文脈にもよるかもしれませんが、「〇ヶ月間渡り~」は「に」を入れて「〇ヶ月間に渡り~」でないとおかしいと思います。
「〇ヶ月に渡り~」と「〇ヶ月間に渡り~」はほとんど同じで、厳密にどう違うか当方にも正確なところはわかりません。
「間」が入るほうフォーマルな印象なので、賞状なら「〇ヶ月間に渡り~」のほうがよいと思います。
詳しくは下記をご参照ください。
【助数詞の話──「1年」と「1年間」の違い 日本語】
http://1311racco.blog75.fc2.com/blog-entry-2305.html

以下はやや余計な話です。
こういう場合の「渡り」は、漢字で書くなら「亘り」と書くべきと主張する人がいます。
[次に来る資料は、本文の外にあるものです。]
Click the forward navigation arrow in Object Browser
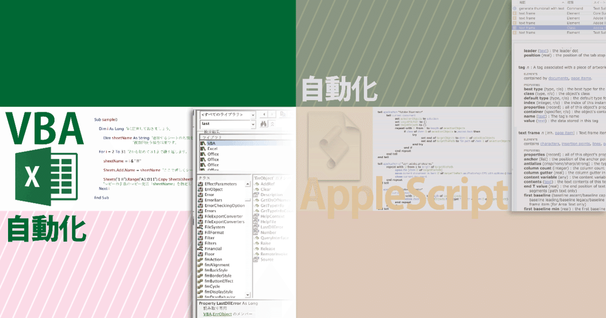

詳しくは省略しますが、当方もそのとおりだと思います。
漢字にせずに、ひらがなで「わたり」と書くほうがよいと思います。

こういう場合の「ヶ」は、正式な文章ではあまり使われません。
賞状なら「か」か「カ」と書くほうがよいでしょう。
詳しくは下記をご参照ください。
【複数の場所を示すのに「2箇所」、「2ヶ所」、「2ヵ所」、「2個所」、「2か所」とする表現は、どれが正しいのでしょうか?】
http://detail.chiebukuro.yahoo.co.jp/qa/question_detail/q1194937816
================引用終了


 下記も回収。
【「~に3日かかる」と「~に3日間かかる」】
http://detail.chiebukuro.yahoo.co.jp/qa/question_detail/q10119441090

■■■■■■■■■■■■■■■■■■■■■■■■■■■■■■■■

「~に3日かかる」と「~に3日間かかる」の違い。

どちらでも「間違い」ではないでしょうが、「~に3日間かかる」には少しだけ異和感があります。
今回の質問のおかげで微妙な異和感の理由がわかりました。ありがとうございます。

まず、つい最近書いた回答をひきます。
【「〇ヶ月に渡り~」と「〇ヶ月間渡り~」のどちらが正しいか】
http://detail.chiebukuro.yahoo.co.jp/qa/question_detail/q1011926252...
================引用開始
「〇ヶ月に渡り~」と「〇ヶ月間に渡り~」はほとんど同じで、厳密にどう違うか当方にも正確なところはわかりません。
「間」が入るほうフォーマルな印象なので、賞状なら「〇ヶ月間に渡り~」のほうがよいと思います。
詳しくは下記をご参照ください。
【助数詞の話──「1年」と「1年間」の違い 日本語】
http://1311racco.blog75.fc2.com/blog-entry-2305.html
================引用終了

「~に3日かかる」と「~に3日間かかる」の場合もほとんどかわらないと思います。
ただ、個人的には「~に3日間かかる」には少しだけ異和感があります。
おそらく、リンク先にひいた辞書にあるとおり、「間」は「あるひと続きの時間」だからでしょう。
「工事は3日(間)続いた」のように、「3日」の「間」、ずっと継続しているなら異和感はありません。
「かかる」の意味を確認します。

http://kotobank.jp/word/%E6%8E%9B%E3%82%8B?dic=daijisen&oid=0297020...
================引用開始
14 時間・費用・労力などが必要とされる。費やされる。要する。「手の―・る仕事」「完成に一〇年―・る」
================引用終了

http://kotobank.jp/word/%E6%8E%9B%E3%81%8B%E3%82%8B%E3%83%BB%E6%87%...
================引用開始
12 費用・労力・時間などを要する。費やされる。入用になる。 「これを作るには金も時間も-・る」 「修理するには一〇万円以上-・る」 「手間が-・る」 「暇が-・る」
================引用終了

「期間内の継続」のニュアンスより、かかった「時間の総量」を表わすニュアンスがあるようです。このため、「間」と「かかる」の相性がよくないのでは。